Current blockages in some supply chains are raising questions about the complexity and importance of these networks.
Is a given supply chain robust enough to keep operating through a crisis, or even through a minor strain in the chain? Are workers throughout the chain treated fairly? Do all companies in a chain maintain proper environmental standards? In too many cases, answers to these and similar questions are often unobtainable at the moment.
We lack the tools and mechanisms to fix supply chains and ensure environmental and social standards are met in global trade and supply chains. Without a clear understanding of supply chains, without the ability to map every component part of the production and distribution process, the public and private sectors cannot identify and address bottlenecks that impede the efficient production and delivery of critical goods. Nor can we verify and monitor if environmental and social standards are being met.
Digitalization is key. To that end, the ADB-backed Digital Standards Initiative is bringing together disparate global efforts to develop and adopt the standards and protocols needed to drive inter-operability and create seamless trade and supply chains, from exporters, shippers, ports, customs, and warehousing to importers and distributors. The initiative is also encouraging governments to adopt UN model laws to recognize electronic documents.
The digitalization of global trade and supply chains underpins our ability fix supply chains and ensure environmental and social standards, but it isn’t a solution to those problems itself. It just creates the platform that will allow us to address the issues.
There are various efforts underway to address environmental and social issues in supply chains. While environmental standards are still in a development phase, international labor standards, for example, are relatively well developed and codified in law. But how do we verify and monitor standards throughout the long and complex supply chain?

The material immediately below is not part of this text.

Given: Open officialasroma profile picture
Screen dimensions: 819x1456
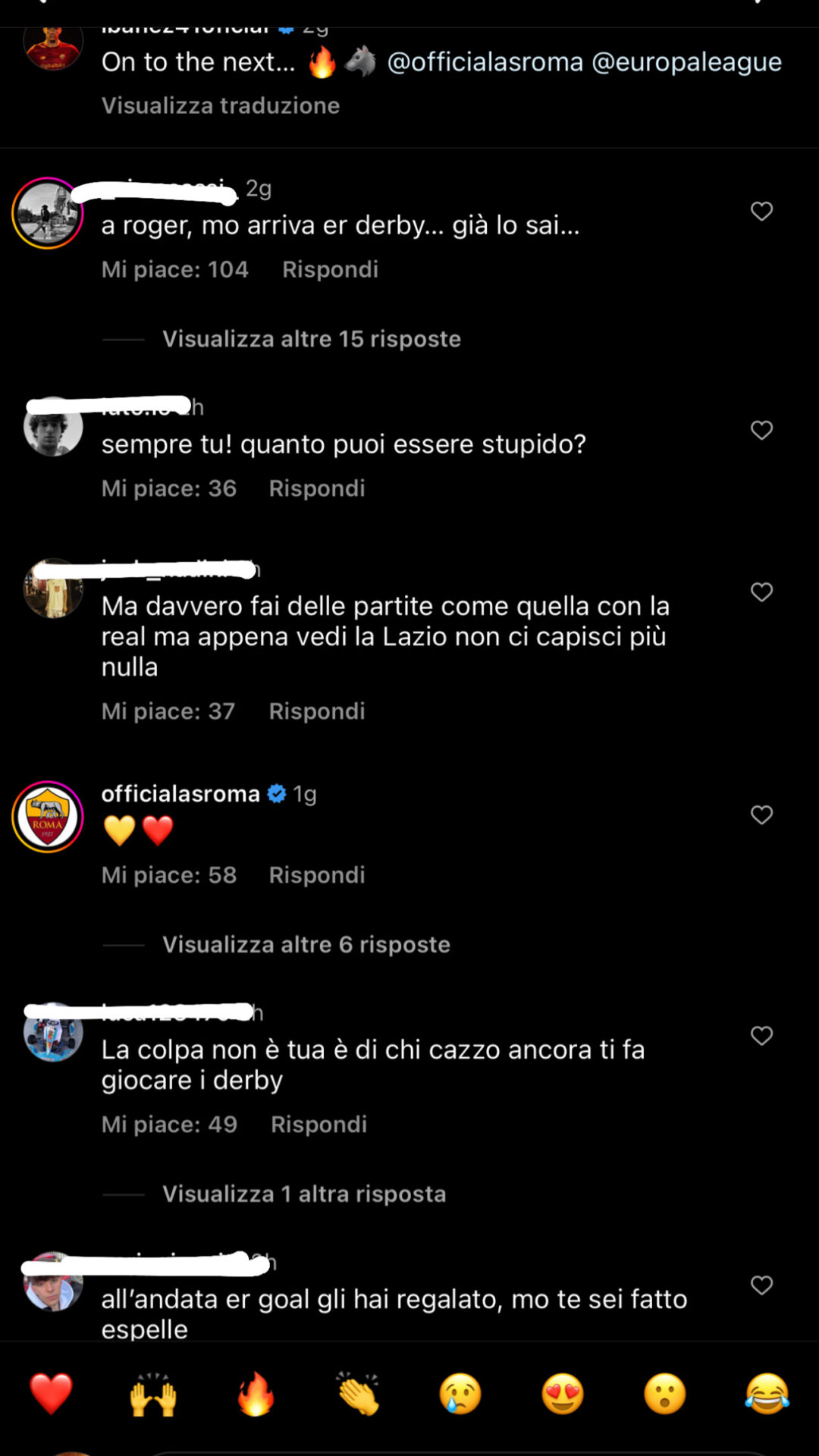Looking at the screenshot, I should click(x=48, y=817).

A 2016 study by McKinsey estimated that meeting the Paris Agreement goals would mean that consumer goods companies growing at current rates would have to lower their carbon intensity by more than 90% by 2050. It estimated that more than 80% of greenhouse-gas emissions and more than 90% of the impact the operations of those companies had on air, land, water, biodiversity, and geological resources came from their supply chains.
We lack the tools and mechanisms to fix supply chains and ensure environmental and social standards are met in global trade and supply chains.
If we don’t make global supply chains green, we won’t meet the Paris targets. And consumers want no part of products associated with the poor treatment of workers. Transparency, underpinned by digitalization, throughout supply chains will help verify that supply chains are green, and workers treated fairly, but we need more innovation, new mechanisms, and tools to help verify and monitor those standards.
ome efforts have begun to tackle these problems. In agriculture and other outdoor production, satellites can be used to monitor environmental issues. For production that takes place indoors, a company called Halo is experimenting with systems for workers to relay confidential information about their safety and welfare. Another company, Everledger, is encoding goods to help track them through supply chains.
The private sector needs to develop new techniques, tools, and mechanisms to monitor and verify compliance with environmental and social standards.
The use of technology to monitor and verify compliance will become a self-reinforcing benefit to regulators, financial institutions, consumers, and supply chain participants themselves. The data gathered will not only be useful in maintaining proper standards but will also promote efficiencies and improvements in ways we can’t even imagine now.
The public and private sector, as well as academia, need to work together to come up with ways to drive the transparency that will make global supply chains more robust and secure, and ensure social and environmental standards. In particular, answers are needed to questions about how supply chains can be better mapped; what tools currently exist, and where are there gaps in our ability to monitor and verify environmental and social standards in global supply chains; and how we can encourage more innovation.
Our team at ADB is publishing a directory of services offered by companies to map and verify key supply chain transparency issues. This will help understand the landscape and where we need to enhance innovation. A virtual meeting is planned for March 2022 to expand on these issues and map out next steps.
Improving supply chains isn’t just a matter of clearing up shortages that have been affecting consumers during the pandemic, it is vital to progress on some of the biggest issues we face as a society.
This blog post is based on data from the recently published Asian Development Blog.